日本のパレスチナ支援、総額67億円に 発言力強化狙う
2005年 01月 05日
政府は、9日に実施予定のパレスチナ自治政府議長選挙や、その後の中東和平促進のため、総額約67億5000万円の支援計画をまとめた。このうち今年度の補正予算案に66億円を計上する。本格的な支援に乗り出すことで、和平への貢献をアラブ諸国に印象づけ、発言力を強めたいとの狙いがある。
議長選挙には、河井克行外務政務官を団長に外務省職員ら23人の監視団を派遣する。また、広報啓発活動や国連の支援に1億2000万円、選挙の公正さを裏付けるための出口調査を実施するシンクタンクの支援に3000万円を拠出する。
さらに、その後のパレスチナ復興に66億円を支援する。政府への財政支援と、道路や学校などの生活基盤整備が柱となる見通しだ。
あわせて、要人の往来も活発化させる。今月中旬に町村外相がイスラエル・パレスチナを訪問するほか、中東担当特使として有馬龍夫政府代表を頻繁に派遣し、情報収集と首脳との関係を強化する。

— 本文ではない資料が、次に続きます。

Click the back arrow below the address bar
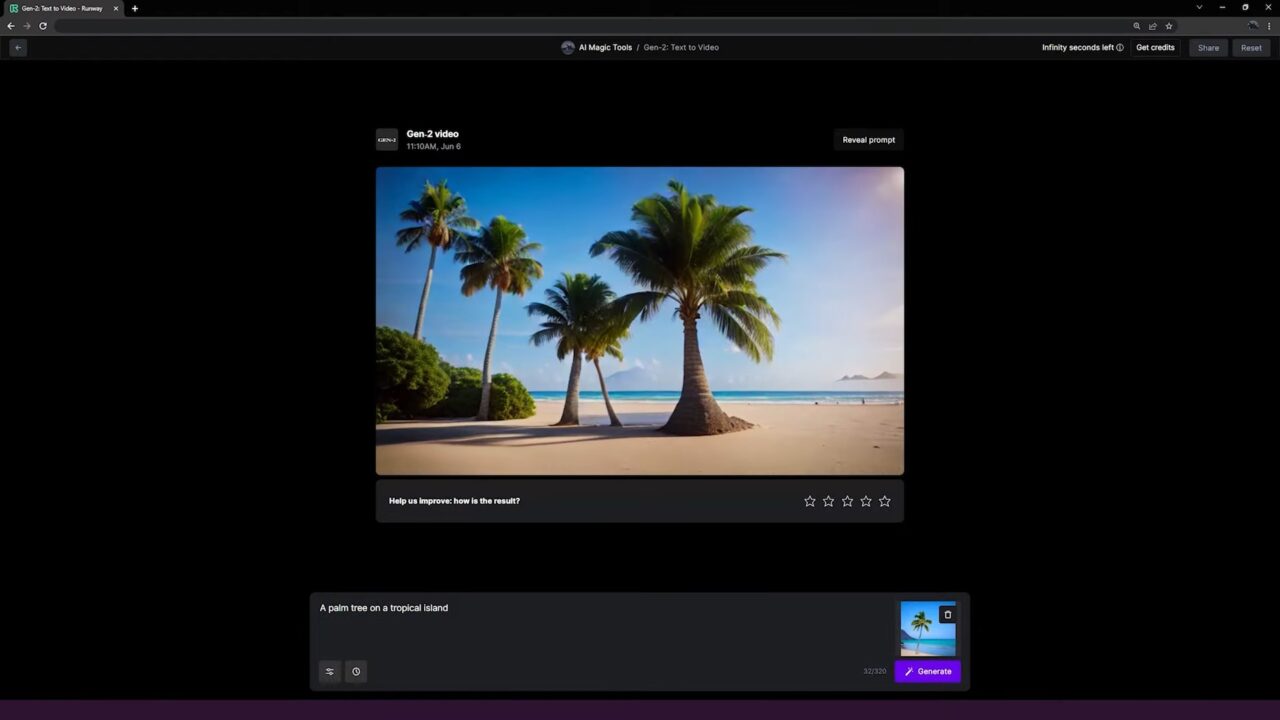This screenshot has height=720, width=1280. (17, 47)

また、毎年イスラエルとパレスチナの政財界の要人を日本に招いて開いている信頼醸成会議の規模の拡大も検討している。
日本政府は、アラファト議長死去後、穏健派のパレスチナ新指導部が地方選挙を実施したことなどを評価。「政情の不安定で支援に二の足を踏んでいたが、安定に向かっているこの時期こそ好機。アラブ諸国の信頼を得たい」(外務省筋)としている。